CINDERS

Cinders band photo

CINDERS (from l-r): Jordan Zabriskie (vocals/guitar), Montana Smith (vocals/guitar), Bradley Bennett (drums), Austin Harris, Adrian De La Cruz (bass), Chelsey Powell

INTERVIEW by ZAK SLOMAN

Cinders are an indie-pop/alternative rock five-piece from the American state of Utah.

Having formed two years ago, the Salt Lake City outfit have gone from strength to strength, making waves, first locally, then further afield, with high energy live performances and a melodic sound that reflects their eclectic musical tastes, appeals to followers of all genres and has been described by the quintet’s growing fan base as “Rowdy acoustic pop“.

Off the back of their well-received self-titled debut and a successful tour of the west coast of the US, the following is what the band had to say when I spoke to them recently.

How did the band form originally?

We all came together with the same goal in mind that music is something we love and want to do the rest of our life.

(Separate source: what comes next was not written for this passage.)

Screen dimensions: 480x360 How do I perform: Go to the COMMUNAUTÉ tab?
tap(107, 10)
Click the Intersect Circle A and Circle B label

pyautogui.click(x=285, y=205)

Things just kinda fell into place. Some of us went to high school together, others met while travelling, and one even married into the band!

How did the name Cinders come about?

Honestly, it comes from a horrible song written by a couple of the guys in high school. It was such a cool name for such a horrible song, so we felt it deserved a second chance. Hopefully, seven years from now, we won’t be saying the same thing about our band “horrible but deserves a second chance.”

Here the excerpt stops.